Finally, even if the Court liberally construes the amended complaint as incorporating a motion for leave, that motion would not comply with the requirements of the April 28, 2017 Standing Order on Non-Dispositive Motions [Dkt. No. 6], which governs the filing and disposition of all non-dispositive motions in this case, such as a motion for leave to amend the pleadings, see, e.g., United States v. Parker, Nos. MO:12-CR-00267(2)-RAJ & MO:14-CV-00049, 2015 WL 12513430, at *14 n.6 (W.D. Tex. Dec. 18, 2015) (“According to case law in this circuit, motions to amend under Fed. R. Civ. P. 15 are characterized as non-dispositive, pre-trial motions that a magistrate judge may adjudicate with the consent of the presiding district judge.” (citing PYCA Indus., Inc. v. Harrison Co. Waste Water Mgmt. Dist., 81 F.3d 1412, 1421, n.11 (5th Cir. 1996); In re Gulf States Long Term Acute Care of Covington, L.L.C., Nos. 11-1659 & 13-508, 2014 WL 294574, at *1 (E.D. La. Jan. 27, 2014))).

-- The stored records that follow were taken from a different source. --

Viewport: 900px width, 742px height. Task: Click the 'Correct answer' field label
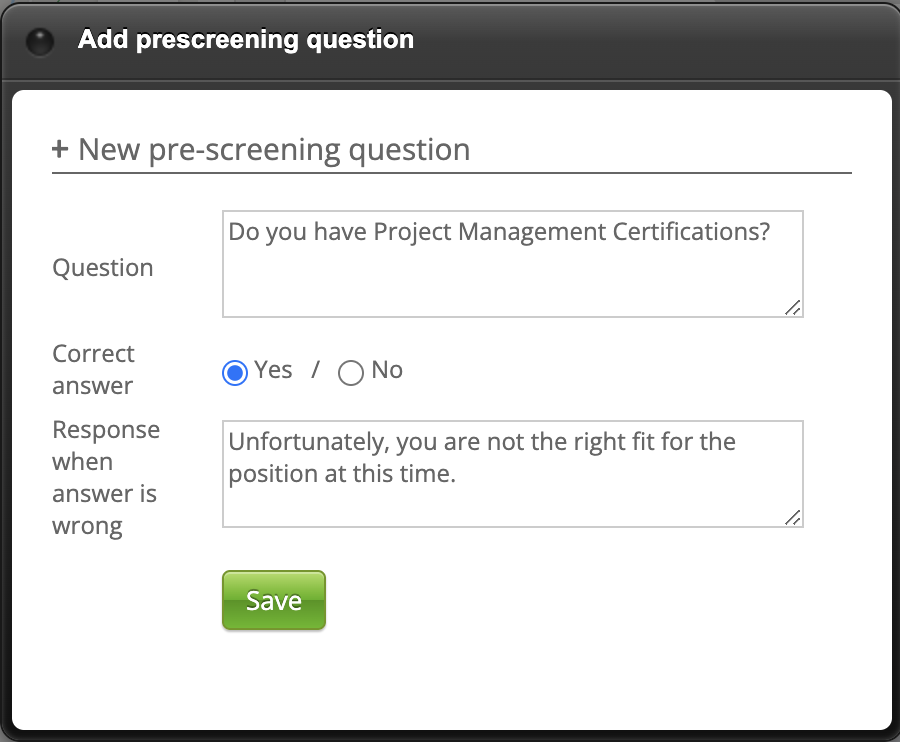click(93, 370)
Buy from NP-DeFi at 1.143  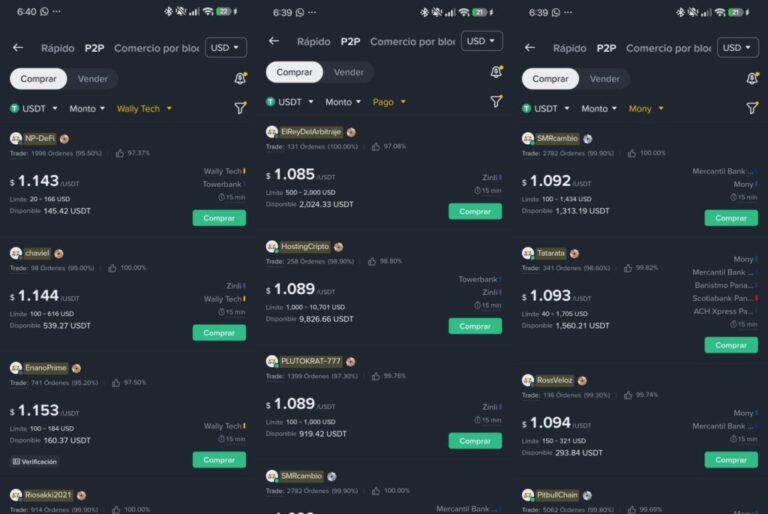[219, 218]
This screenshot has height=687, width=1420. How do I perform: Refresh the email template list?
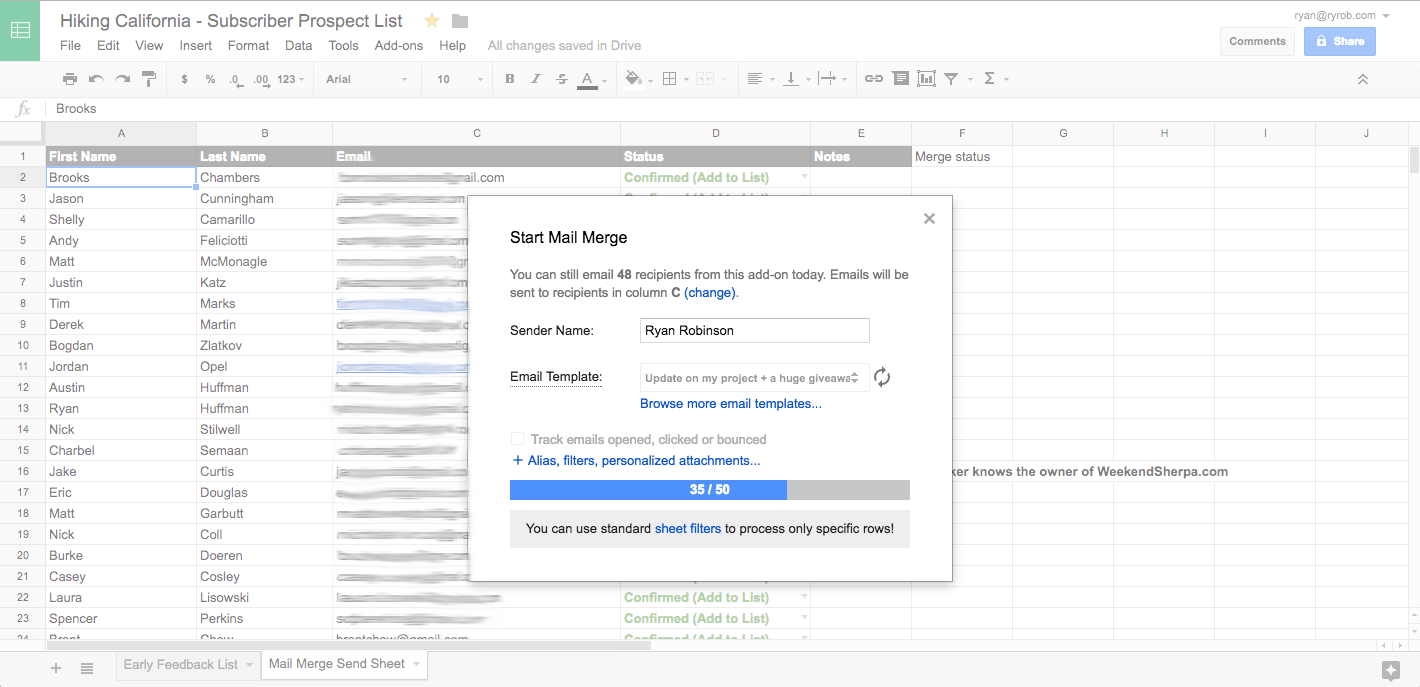coord(881,377)
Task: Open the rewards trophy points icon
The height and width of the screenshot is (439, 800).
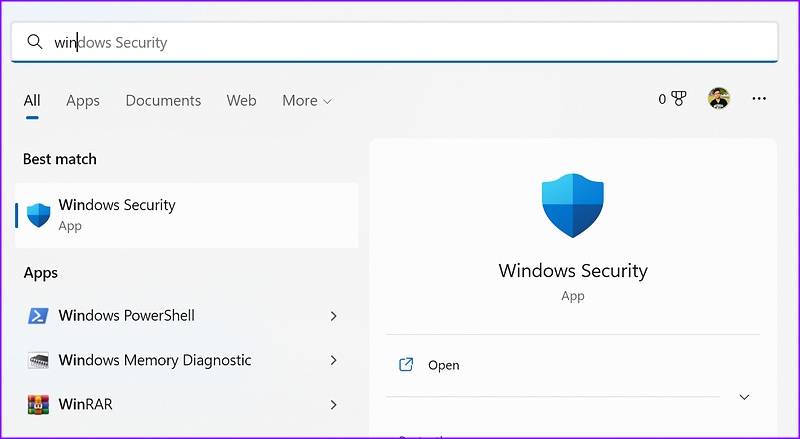Action: pos(678,99)
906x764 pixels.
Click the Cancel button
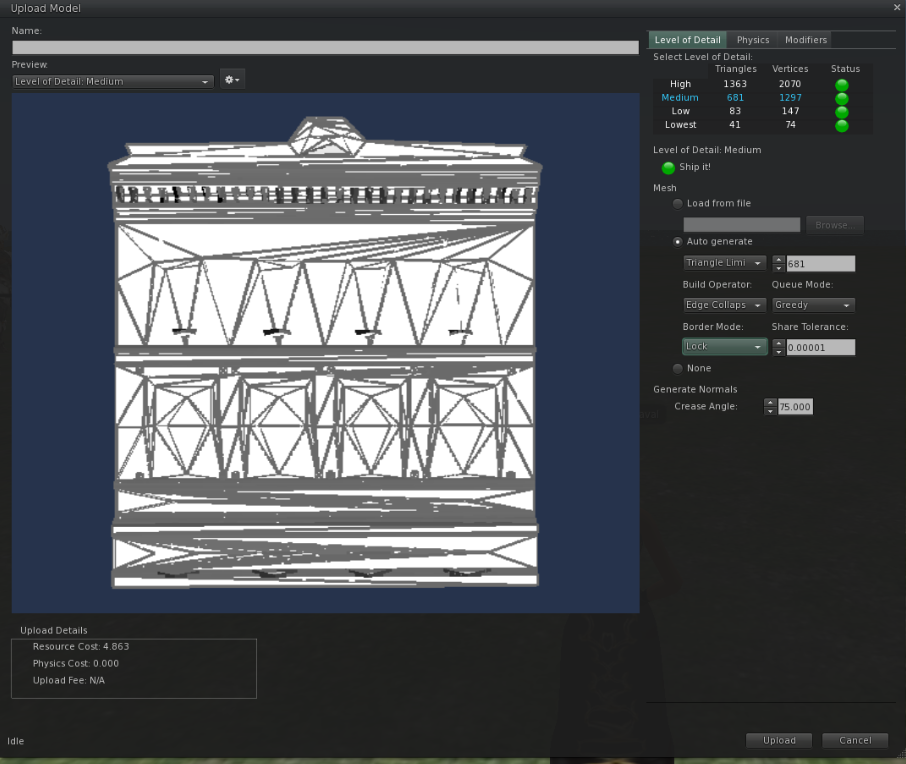(855, 741)
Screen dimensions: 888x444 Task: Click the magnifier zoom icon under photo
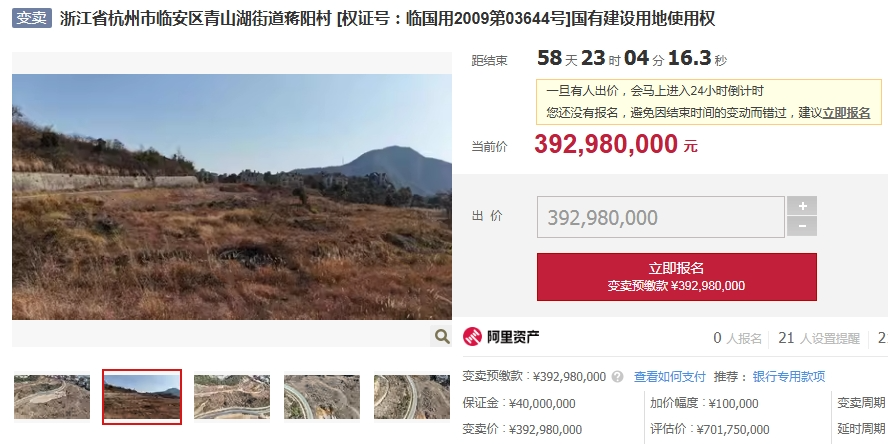pyautogui.click(x=442, y=336)
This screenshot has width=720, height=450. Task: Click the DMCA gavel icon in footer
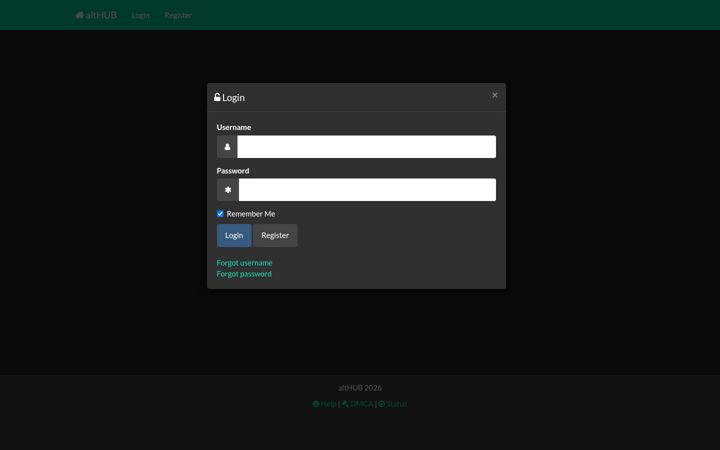[x=345, y=404]
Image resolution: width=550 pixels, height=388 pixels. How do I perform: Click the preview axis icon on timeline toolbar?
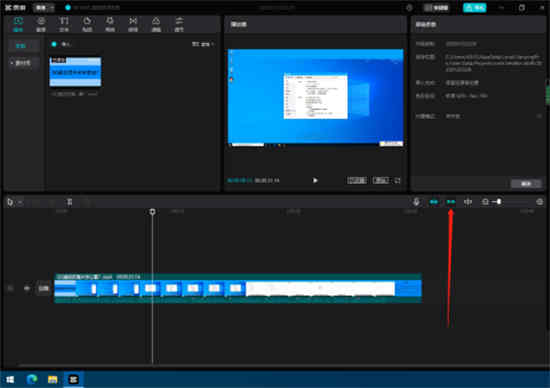tap(468, 202)
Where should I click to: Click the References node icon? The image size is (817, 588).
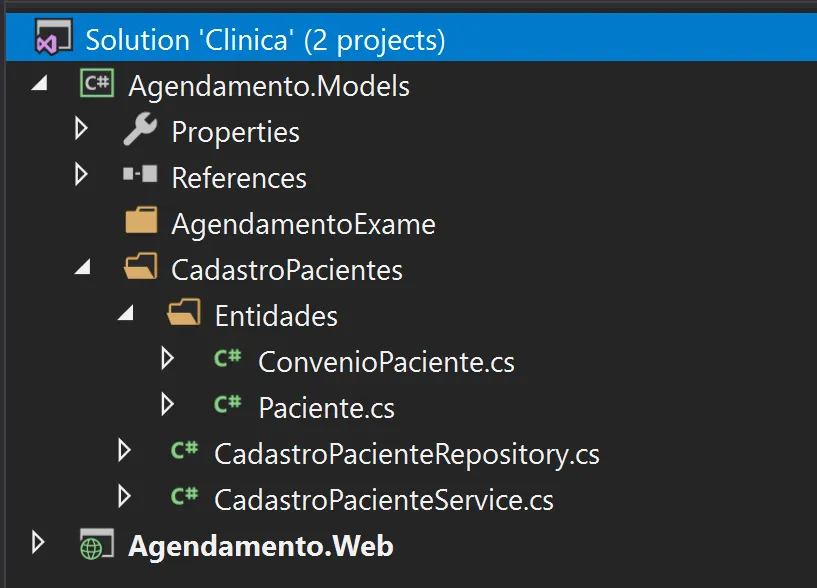point(140,175)
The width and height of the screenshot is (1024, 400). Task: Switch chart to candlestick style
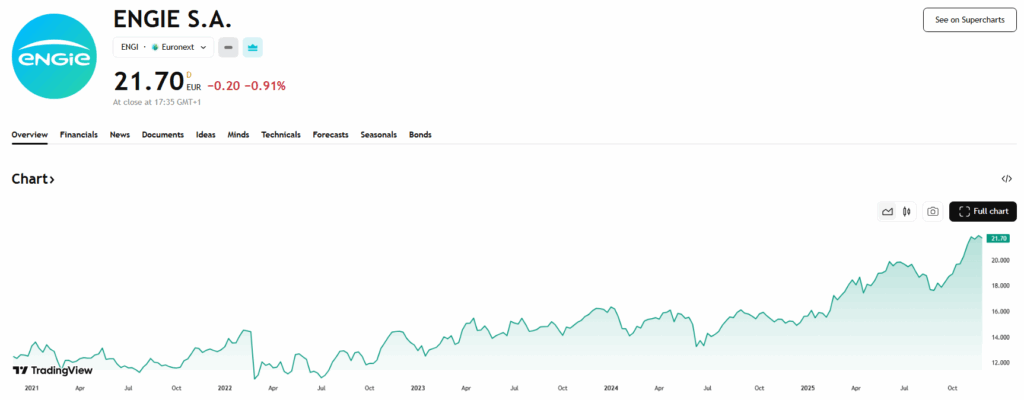tap(906, 211)
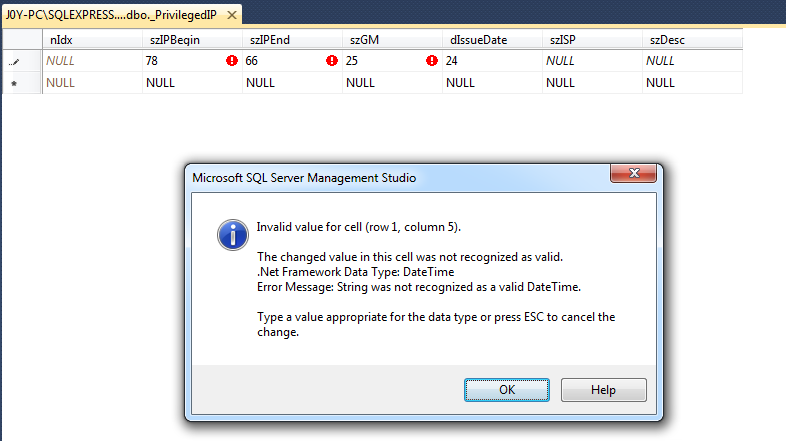Screen dimensions: 786x441
Task: Click the error icon in the szIPEnd cell
Action: [332, 61]
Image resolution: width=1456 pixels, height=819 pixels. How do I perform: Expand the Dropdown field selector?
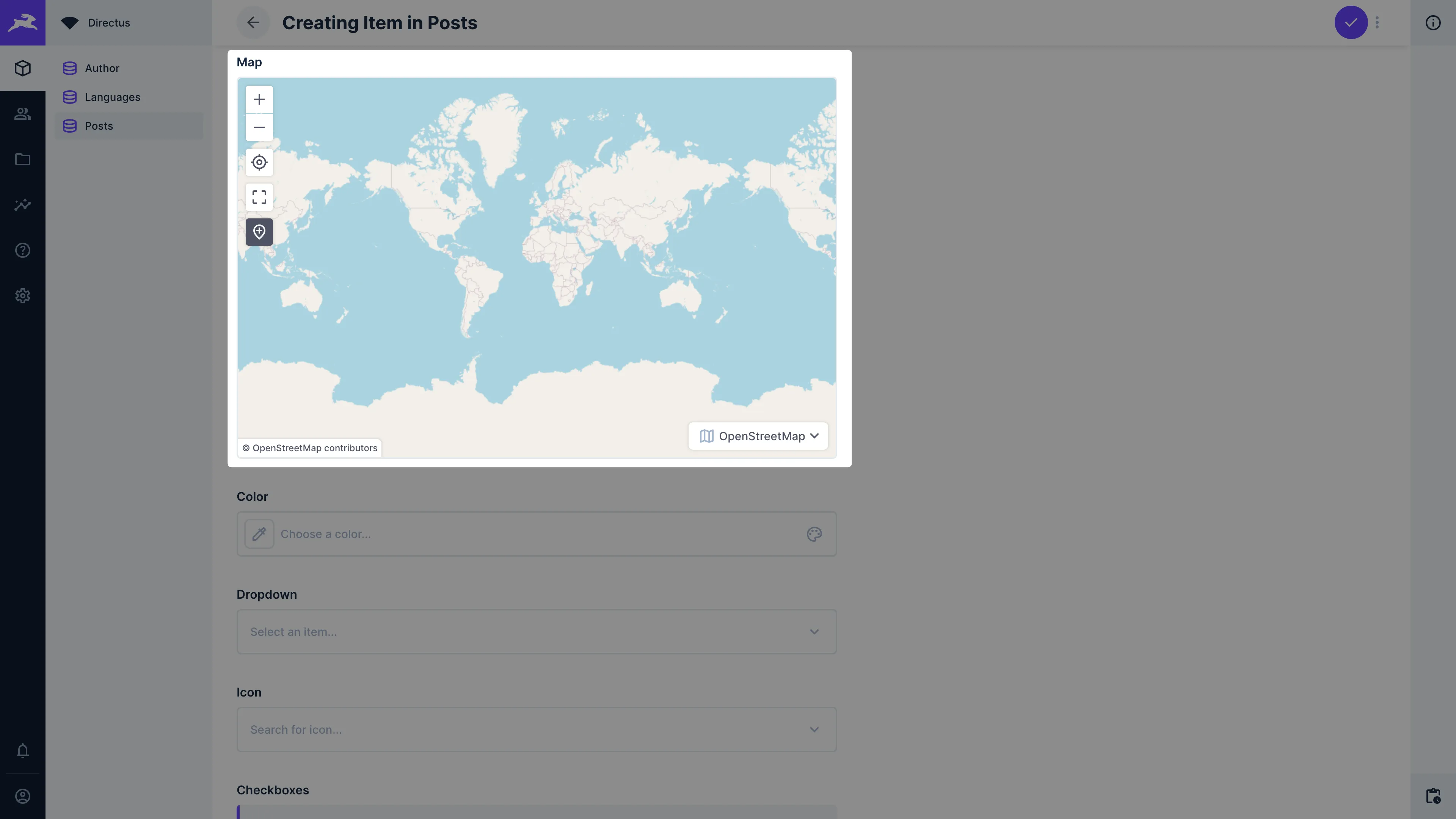pyautogui.click(x=815, y=631)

The Standing Order on Non-Dispositive Motions mandates that this potentially contested motion be accompanied by a joint status report signed by counsel for any affected party and by any unrepresented party after they have discussed the subject matter of the dispute in a face-to- face meeting or a telephone conference. The Court’s Standing Order requires counsel for all affected represented parties to participate in the mandated pre-filing meeting or conference. See Dkt. No. 6 at 2-4. The

-4- Standing Order further explains: “The Court intends the joint status report to enable the Court to determine each party’s respective positions regarding the subject matter of a pretrial dispute in a single written submission. To this end, the parties should present in the body of the report all arguments and authorities on which each party relies. The parties must submit any supporting evidence and affidavits in a separate appendix. .... If any party seeks to submit further briefing before the Court decides any unresolved matters, the joint status report must indicate why the party requesting further briefing could not fully present any arguments and authorities in the report. The Court, in its discretion, may allow further briefing upon any party’s request. .... The Court will resolve most non-dispositive motions on an expedited basis without a formal response and will do so based on the arguments and evidence presented in the joint status report and appendix. In some cases, the Court may allow or direct the parties to file a response and reply. Typically, responsive filings will be allowed only if the motion involves discrete legal issues necessitating further briefing or is dependent on evidence outside the record. In the event that the Court permits a written response and reply, a briefing schedule will be established by separate order. Unless permitted by a separately-ordered briefing schedule, no party may file any supplemental pleadings, briefs, authorities, or evidence in connection with any non-dispositive motion.” Id. at 5-7.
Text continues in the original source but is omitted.